_Try it_: Would you please set down, word for word, the lines from the one with "Where should I" through the final line of the data below, omitting any pictures?
# # #
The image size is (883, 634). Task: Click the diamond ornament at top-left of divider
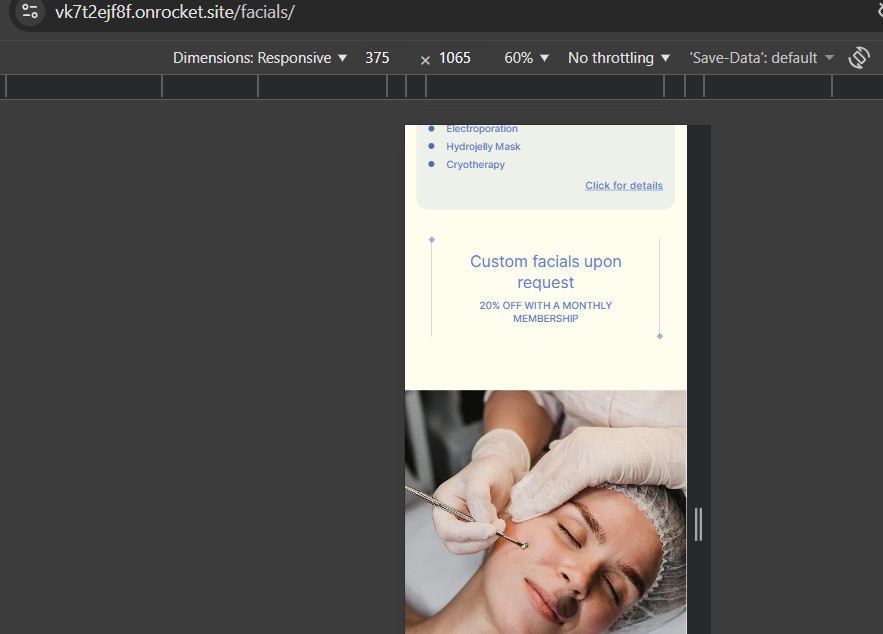point(431,240)
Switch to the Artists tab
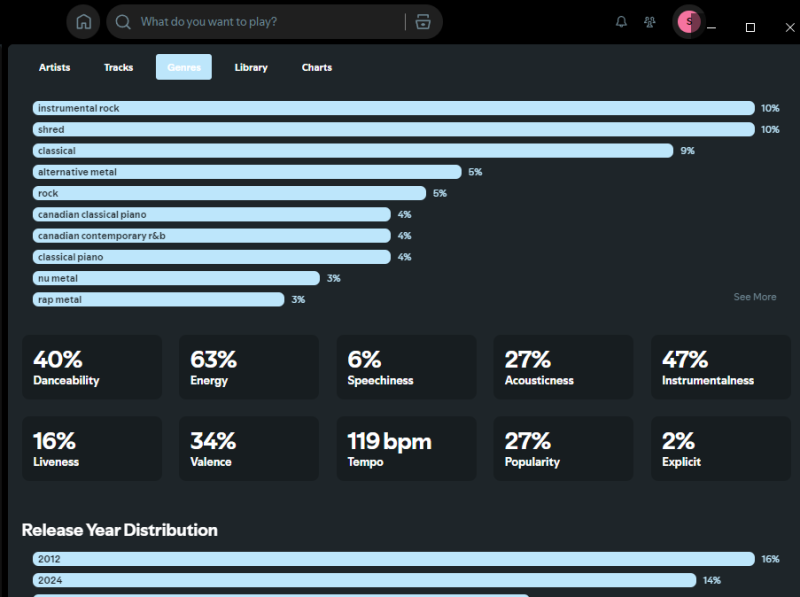This screenshot has width=800, height=597. [55, 67]
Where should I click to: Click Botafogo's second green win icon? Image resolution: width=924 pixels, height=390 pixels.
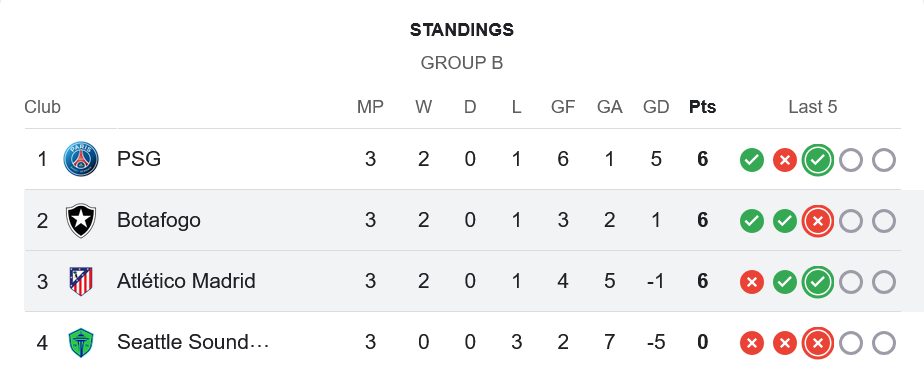tap(785, 221)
# # #
_Task answer_:
Where should I click to: Click Botafogo's second green win icon? Image resolution: width=924 pixels, height=390 pixels.
tap(785, 221)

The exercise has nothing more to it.